**Stated goal**
Pick out every line of the entries below that contains the string "Task", matching case exactly, and copy each such line.

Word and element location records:
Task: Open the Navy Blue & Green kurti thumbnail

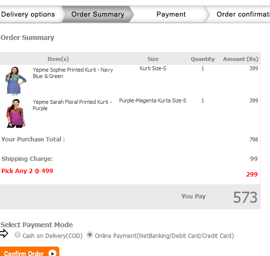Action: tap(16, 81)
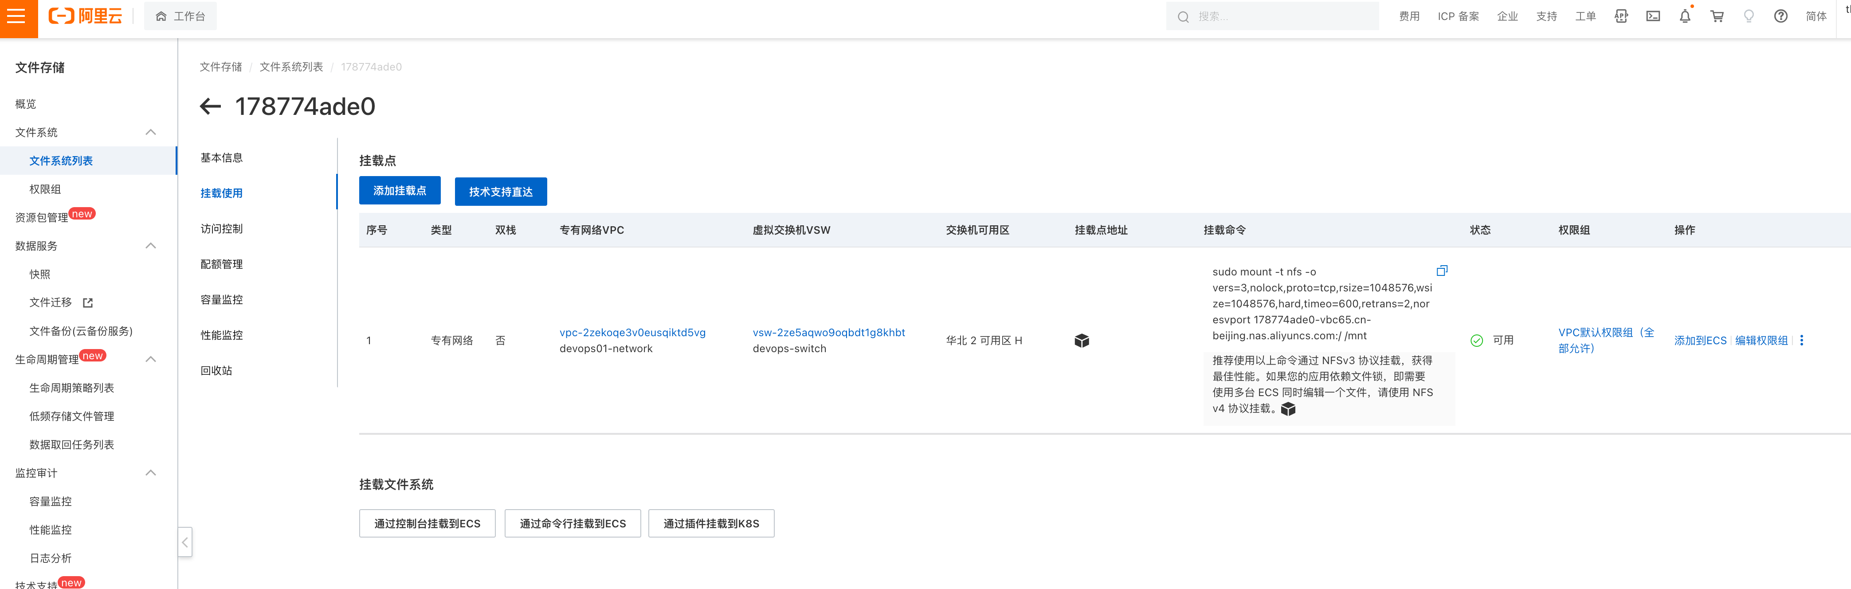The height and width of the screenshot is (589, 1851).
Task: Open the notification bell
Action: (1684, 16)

**Result for this exercise**
Task: Open the Navy Blue & Green kurti thumbnail
Task: Open the notification bell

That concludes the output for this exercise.